- Genre: Web series
- Created by: Travis Richey
- Directed by: Vincent Talenti Nicholas Acosta
- Starring: Travis Richey; Carrie Keranen; Eric Loya;
- Opening theme: "UWSAASTWCATTT Opening Score"
- Composer: Brian Giovanni
- Country of origin: United States
- Original language: English
- No. of seasons: 1
- No. of episodes: 7

Production
- Executive producer: Travis Richey
- Producer: Golan Ramras
- Production locations: Los Angeles, California
- Camera setup: Single-camera
- Running time: 3–5 minutes
- Production company: Siv-Art Productions

Original release
- Release: September 10 – October 15, 2012

= Untitled Web Series About a Space Traveler Who Can Also Travel Through Time =

2012 web series

Untitled Web Series About a Space Traveler Who Can Also Travel Through Time (UWSAASTWCATTT), also known as Inspector Spacetime, is an American adventure-sci-fi web series created by Travis Richey, and based on the television comedy series Community. The series is based on a fictional series first mentioned during the episode "Biology 101" of Community. Inspector Spacetime is, by itself, a Doctor Who parody. UWSAASTWCATTT follows The Inspector, a character that can travel through time and space by way of a red BOOTH (Bio Organic Omnidirectional Time Helix), a special space/timeship similar in some ways to the TARDIS. Reception for the series has been positive, with USA Today including it in their "Best of TV on the Web in 2012" list. The series had only one season but production of the second season shifted to make a feature film based on the series, titled The Inspector Chronicles, in 2014. Although a crowdfunding campaign was launched that year, the film's further development seems to have been adjourned.

==Production==
The series was initially pitched to NBC (Communitys television network at the time), who appeared uninterested. Richey then began a Kickstarter campaign to fund the series, which was successful. After an animated teaser episode for the series was produced, NBC requested the production be cancelled. Richey continued with the series, but with references to the name 'Inspector Spacetime' removed and the appearance of the character altered. The series' name was then changed to Untitled Web Series About a Space Traveler Who Can Also Travel Through Time.
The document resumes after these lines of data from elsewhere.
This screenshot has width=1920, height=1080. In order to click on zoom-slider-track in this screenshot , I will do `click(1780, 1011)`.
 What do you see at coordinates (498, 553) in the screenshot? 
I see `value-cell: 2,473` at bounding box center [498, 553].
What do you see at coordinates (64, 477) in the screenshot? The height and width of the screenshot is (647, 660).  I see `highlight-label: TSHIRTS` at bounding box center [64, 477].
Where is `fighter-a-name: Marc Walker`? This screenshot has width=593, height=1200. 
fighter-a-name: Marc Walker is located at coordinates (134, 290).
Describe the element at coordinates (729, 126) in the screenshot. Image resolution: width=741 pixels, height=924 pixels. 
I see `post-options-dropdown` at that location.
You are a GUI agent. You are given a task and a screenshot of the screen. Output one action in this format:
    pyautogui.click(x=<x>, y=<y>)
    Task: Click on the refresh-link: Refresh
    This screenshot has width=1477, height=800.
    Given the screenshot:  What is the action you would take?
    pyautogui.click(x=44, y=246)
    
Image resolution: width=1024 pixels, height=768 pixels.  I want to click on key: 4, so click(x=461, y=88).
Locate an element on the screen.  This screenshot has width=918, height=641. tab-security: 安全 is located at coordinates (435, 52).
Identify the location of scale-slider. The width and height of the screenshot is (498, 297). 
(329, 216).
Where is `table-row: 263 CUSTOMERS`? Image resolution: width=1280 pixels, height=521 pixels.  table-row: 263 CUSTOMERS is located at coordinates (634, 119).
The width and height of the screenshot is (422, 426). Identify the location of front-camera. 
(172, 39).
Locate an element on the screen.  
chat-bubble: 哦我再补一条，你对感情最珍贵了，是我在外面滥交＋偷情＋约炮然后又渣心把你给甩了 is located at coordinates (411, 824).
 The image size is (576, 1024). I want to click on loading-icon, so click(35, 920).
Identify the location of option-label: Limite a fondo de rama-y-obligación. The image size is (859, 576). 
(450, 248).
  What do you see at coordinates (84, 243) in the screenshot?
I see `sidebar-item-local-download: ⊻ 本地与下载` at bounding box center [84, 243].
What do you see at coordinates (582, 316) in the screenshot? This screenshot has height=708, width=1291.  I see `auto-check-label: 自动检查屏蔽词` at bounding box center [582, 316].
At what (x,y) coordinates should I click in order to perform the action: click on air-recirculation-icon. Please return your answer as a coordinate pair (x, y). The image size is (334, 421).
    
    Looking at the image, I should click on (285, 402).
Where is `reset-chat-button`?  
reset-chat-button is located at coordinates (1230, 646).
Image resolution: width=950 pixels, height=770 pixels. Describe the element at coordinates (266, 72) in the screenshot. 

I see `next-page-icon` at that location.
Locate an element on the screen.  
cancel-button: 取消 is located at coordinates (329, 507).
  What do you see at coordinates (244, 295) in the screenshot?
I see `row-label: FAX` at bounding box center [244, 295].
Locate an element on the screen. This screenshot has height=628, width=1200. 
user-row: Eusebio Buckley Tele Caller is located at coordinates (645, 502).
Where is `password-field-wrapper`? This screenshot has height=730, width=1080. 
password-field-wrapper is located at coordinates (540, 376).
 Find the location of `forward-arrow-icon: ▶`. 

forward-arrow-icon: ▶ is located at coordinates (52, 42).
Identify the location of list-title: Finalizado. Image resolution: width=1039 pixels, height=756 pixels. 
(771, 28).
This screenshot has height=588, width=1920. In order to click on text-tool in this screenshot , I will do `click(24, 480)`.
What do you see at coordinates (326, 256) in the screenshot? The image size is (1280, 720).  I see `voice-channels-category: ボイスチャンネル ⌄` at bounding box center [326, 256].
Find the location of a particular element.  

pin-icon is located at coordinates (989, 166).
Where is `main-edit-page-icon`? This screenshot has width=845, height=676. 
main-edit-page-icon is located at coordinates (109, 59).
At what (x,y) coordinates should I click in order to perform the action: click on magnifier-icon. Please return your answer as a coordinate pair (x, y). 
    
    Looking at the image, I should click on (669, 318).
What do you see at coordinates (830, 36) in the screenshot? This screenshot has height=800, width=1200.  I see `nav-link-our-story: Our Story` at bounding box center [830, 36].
The second season began shooting in April 2013, with the announcement that Mayim Bialik would be joining the series as the voice of the time machine. In July 2013, it was also announced that Star Trek: Voyager alum Robert Picardo would also be joining the cast for season two. It was later announced that the second season would become a feature film titled The Inspector Chronicles. Sylvester McCoy joined the cast as Uncle Roderick. A crowdfunding campaign on Indiegogo funded development.

==Cast==
Main cast as listed on the official website:
- Travis Richey as The Inspector
- Carrie Keranen as Piper Tate
- Eric Loya as Boyish the Extraordinary

== Reception ==
The series is said to have started as a "running gag". Paul Booth, in his 2015 book Playing Fans: Negotiating Fandom and Media in the Digital Age, stated that the pastiche "demonstrates the potential for a more nuanced examination of fan affect in industrial practices."